UK Horse Racing's Data Analyst Tool

Programming Example 1

Introduction

In this example we're going to create a new class which investigates the Top Rated horses jumping over the hurdles. This isn't a difficult class to create and we shall do it here.

Making a New Class

Open up the DA Tool and then open the IDE (press Alt-F11).

The next thing would be to create a new class but the easiest thing would be to copy one. So find a class that's already present and then select the whole code within that class and finally type Control c to save the code to the clipboard. Then in the Project Explorer of the IDE, right click and select Insert > Class Module.

You have now created a new class called Class1.

Because you still have the code in your clipboard the best thing is to dump it here now. Select the whole of the code in this new class module (it may have one line saying "Option Explicit" or the new class may contain nothing) and then paste in your code.

The next thing is to give this module a name.

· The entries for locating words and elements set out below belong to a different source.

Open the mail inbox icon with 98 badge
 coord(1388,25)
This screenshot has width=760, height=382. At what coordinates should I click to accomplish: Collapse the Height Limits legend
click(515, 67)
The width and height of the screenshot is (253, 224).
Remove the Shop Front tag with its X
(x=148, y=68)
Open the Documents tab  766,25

Since it's going to be the Top Rated Hurdles let's give it the name 'clsTopRatedHurdles' in where it says 'Class1' in the Proprties window below the Project view. Press Control s and now you have saved a new class.

Changing the Class' Title

But it still does the same as the previous class so let's change it to do what we wish.

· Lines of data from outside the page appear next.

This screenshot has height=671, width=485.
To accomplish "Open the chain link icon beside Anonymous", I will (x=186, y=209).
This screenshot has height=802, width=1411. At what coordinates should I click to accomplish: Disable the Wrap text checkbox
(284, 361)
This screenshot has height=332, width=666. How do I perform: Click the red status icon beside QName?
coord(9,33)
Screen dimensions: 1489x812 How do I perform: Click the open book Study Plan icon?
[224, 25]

The first thing to do is to change the name of the output file and the description of the code because you want to know in five years' time what this code does and also this name is reflected in the output file, so each time you edit a class make a change to this line. Anyway, near to the top of the class is the line which starts like this:

Const CLASS_TITLE As String =

After the equals sign is string in double quotes. Change the contents so that it now reads:

Const CLASS_TITLE As String = "Top-1 Hurdles"

Save again with Control S and then we can move onto the main step.

Building the Analysis Section

There's a couple of ways in which to do this. The first way, is what I do all of the time is to edit the class module I have in front of me by adding in new assignments, new variables and what have we. I never ever create a new analysis routine from scratch.

So this is what we will do, we will create a new analysis routine from scratch.

No, I am not being awkward for the sake of it. It is just for this example only so that we can see only what we need to see and not have any of the clutter which are in the other class routines get in our way.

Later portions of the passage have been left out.